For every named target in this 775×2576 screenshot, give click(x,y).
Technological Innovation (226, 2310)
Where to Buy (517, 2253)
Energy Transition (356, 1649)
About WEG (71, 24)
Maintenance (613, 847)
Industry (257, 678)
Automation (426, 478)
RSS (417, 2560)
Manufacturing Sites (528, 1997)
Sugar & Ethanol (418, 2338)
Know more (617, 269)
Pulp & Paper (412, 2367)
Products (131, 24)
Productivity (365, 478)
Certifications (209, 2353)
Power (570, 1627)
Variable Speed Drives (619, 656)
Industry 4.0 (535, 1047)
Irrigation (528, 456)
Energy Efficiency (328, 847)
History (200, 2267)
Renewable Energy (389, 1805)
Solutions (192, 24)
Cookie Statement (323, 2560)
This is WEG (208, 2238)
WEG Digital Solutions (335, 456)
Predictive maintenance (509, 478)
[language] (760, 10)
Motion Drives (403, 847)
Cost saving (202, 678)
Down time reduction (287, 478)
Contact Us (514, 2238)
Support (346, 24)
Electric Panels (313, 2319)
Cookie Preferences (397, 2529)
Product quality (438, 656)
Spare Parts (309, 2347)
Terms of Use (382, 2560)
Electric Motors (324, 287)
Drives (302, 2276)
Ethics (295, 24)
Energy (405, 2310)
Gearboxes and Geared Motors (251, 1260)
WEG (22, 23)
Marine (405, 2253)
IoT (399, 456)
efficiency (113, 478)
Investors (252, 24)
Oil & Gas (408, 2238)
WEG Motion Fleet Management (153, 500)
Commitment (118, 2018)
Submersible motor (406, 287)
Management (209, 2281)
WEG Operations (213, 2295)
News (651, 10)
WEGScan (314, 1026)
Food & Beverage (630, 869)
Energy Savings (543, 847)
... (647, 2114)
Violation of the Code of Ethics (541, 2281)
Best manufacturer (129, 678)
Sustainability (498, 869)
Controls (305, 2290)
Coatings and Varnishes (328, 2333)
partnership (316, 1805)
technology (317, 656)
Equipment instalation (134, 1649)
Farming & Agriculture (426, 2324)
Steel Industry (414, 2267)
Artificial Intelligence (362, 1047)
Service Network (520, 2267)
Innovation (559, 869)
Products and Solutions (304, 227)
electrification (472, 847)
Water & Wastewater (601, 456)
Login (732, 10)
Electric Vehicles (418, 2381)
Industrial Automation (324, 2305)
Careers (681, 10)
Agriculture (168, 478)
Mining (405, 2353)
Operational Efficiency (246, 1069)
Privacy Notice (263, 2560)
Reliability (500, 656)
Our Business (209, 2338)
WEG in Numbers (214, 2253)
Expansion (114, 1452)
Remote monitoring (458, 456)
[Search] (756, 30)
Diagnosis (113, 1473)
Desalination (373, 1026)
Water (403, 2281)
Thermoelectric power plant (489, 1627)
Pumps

________________________

## What to work on
Could you restate the listing above word for word?

## Final answer
For every named target in this 775×2576 screenshot, give click(x,y).
Technological Innovation (226, 2310)
Where to Buy (517, 2253)
Energy Transition (356, 1649)
About WEG (71, 24)
Maintenance (613, 847)
Industry (257, 678)
Automation (426, 478)
RSS (417, 2560)
Manufacturing Sites (528, 1997)
Sugar & Ethanol (418, 2338)
Know more (617, 269)
Pulp & Paper (412, 2367)
Products (131, 24)
Productivity (365, 478)
Certifications (209, 2353)
Power (570, 1627)
Variable Speed Drives (619, 656)
Industry 4.0 (535, 1047)
Irrigation (528, 456)
Energy Efficiency (328, 847)
History (200, 2267)
Renewable Energy (389, 1805)
Solutions (192, 24)
Cookie Statement (323, 2560)
This is WEG (208, 2238)
WEG Digital Solutions (335, 456)
Predictive maintenance (509, 478)
[language] (760, 10)
Motion Drives (403, 847)
Cost saving (202, 678)
Down time reduction (287, 478)
Contact Us (514, 2238)
Support (346, 24)
Electric Panels (313, 2319)
Cookie Preferences (397, 2529)
Product quality (438, 656)
Spare Parts (309, 2347)
Terms of Use (382, 2560)
Electric Motors (324, 287)
Drives (302, 2276)
Ethics (295, 24)
Energy (405, 2310)
Gearboxes and Geared Motors (251, 1260)
WEG (22, 23)
Marine (405, 2253)
IoT (399, 456)
efficiency (113, 478)
Investors (252, 24)
Oil & Gas (408, 2238)
WEG Motion Fleet Management (153, 500)
Commitment (118, 2018)
Submersible motor (406, 287)
Management (209, 2281)
WEG Operations (213, 2295)
News (651, 10)
WEGScan (314, 1026)
Food & Beverage (630, 869)
Energy Savings (543, 847)
... (647, 2114)
Violation of the Code of Ethics (541, 2281)
Best manufacturer (129, 678)
Sustainability (498, 869)
Controls (305, 2290)
Coatings and Varnishes (328, 2333)
partnership (316, 1805)
technology (317, 656)
Equipment instalation (134, 1649)
Farming & Agriculture (426, 2324)
Steel Industry (414, 2267)
Artificial Intelligence (362, 1047)
Service Network (520, 2267)
Innovation (559, 869)
Products and Solutions (304, 227)
electrification (472, 847)
Water & Wastewater (601, 456)
Login (732, 10)
Electric Vehicles (418, 2381)
Industrial Automation (324, 2305)
Careers (681, 10)
Agriculture (168, 478)
Mining (405, 2353)
Operational Efficiency (246, 1069)
Privacy Notice (263, 2560)
Reliability (500, 656)
Our Business (209, 2338)
WEG in Numbers (214, 2253)
Expansion (114, 1452)
Remote monitoring (458, 456)
[Search] (756, 30)
Diagnosis (113, 1473)
Desalination (373, 1026)
Water (403, 2281)
Thermoelectric power plant (489, 1627)
Pumps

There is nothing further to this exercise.